Limiting molar conductivity (Λ°) is a measure of the conductivity of an electrolyte solution at infinite dilution. It represents the maximum conductivity that can be achieved by the electrolyte when the concentration approaches zero.

The limiting molar conductivity is influenced by several factors, including:

* Ionic mobility: Ions with higher mobility contribute more to the conductivity.

* Ionic size: Smaller ions tend to have higher mobility due to less resistance to movement in the solution.

* Hydration: Ions that are more strongly hydrated have lower mobility because they are surrounded by a larger shell of water molecules.

In the case of NaCl and KCl:

* Ionic size: K⁺ ions are larger than Na⁺ ions.

* Hydration: K⁺ ions are less strongly hydrated than Na⁺ ions.

Therefore:

* K⁺ ions have higher mobility than Na⁺ ions due to their larger size and weaker hydration.

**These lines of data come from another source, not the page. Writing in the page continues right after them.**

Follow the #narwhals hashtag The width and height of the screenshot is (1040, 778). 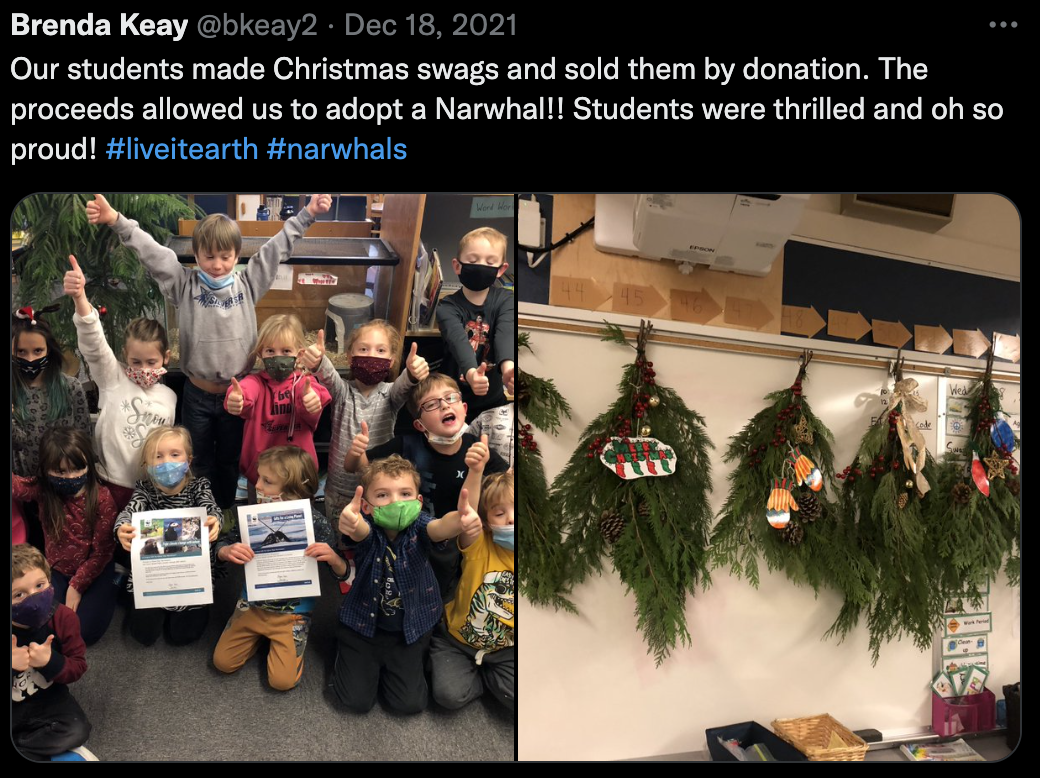point(337,149)

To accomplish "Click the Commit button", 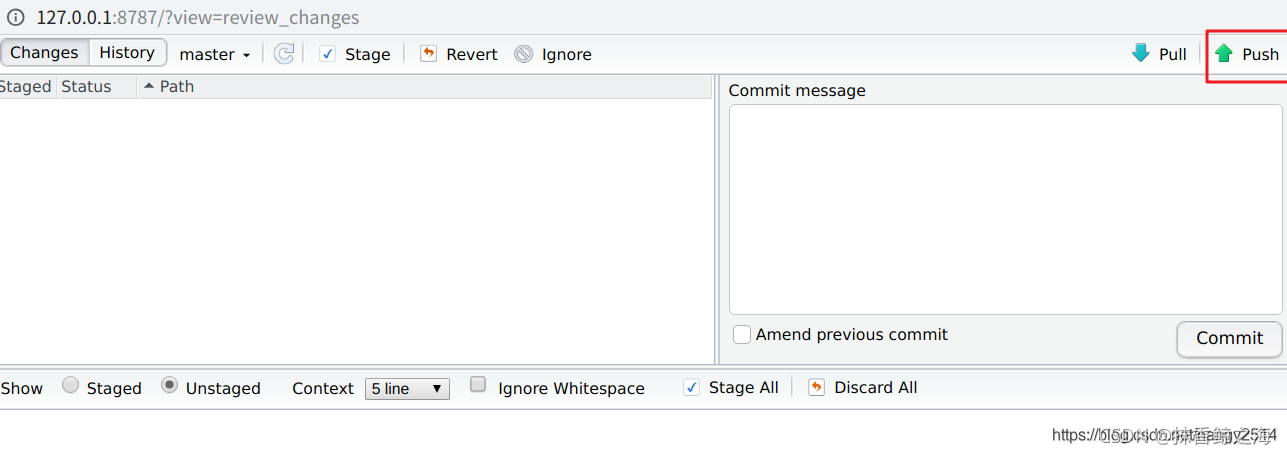I will [x=1229, y=338].
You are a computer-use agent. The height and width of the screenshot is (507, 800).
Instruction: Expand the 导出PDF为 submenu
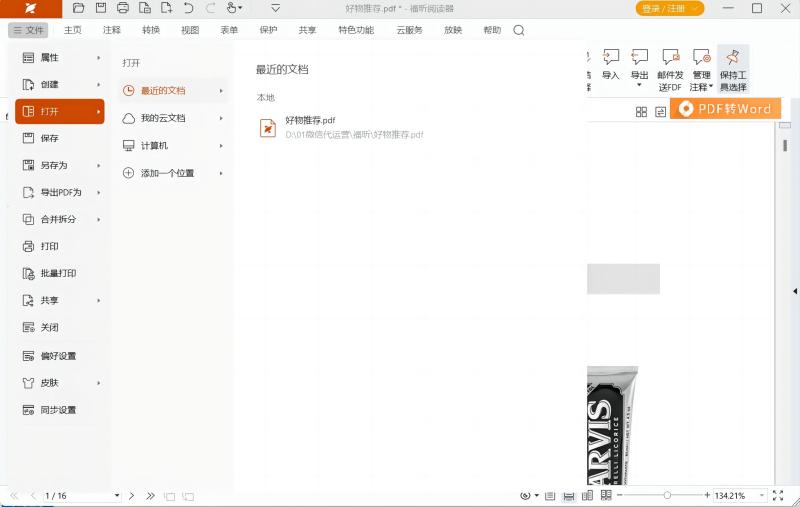point(60,192)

* Cl⁻ ions have the same size and hydration in both NaCl and KCl.

As a result, KCl has a higher limiting molar conductivity than NaCl because the higher mobility of K⁺ ions outweighs the slightly lower mobility of Cl⁻ ions.

Experimental values:

* Λ°(NaCl) = 126.5 S cm² mol⁻¹

* Λ°(KCl) = 149.8 S cm² mol⁻¹

This experimental data confirms that KCl has a higher limiting molar conductivity than NaCl.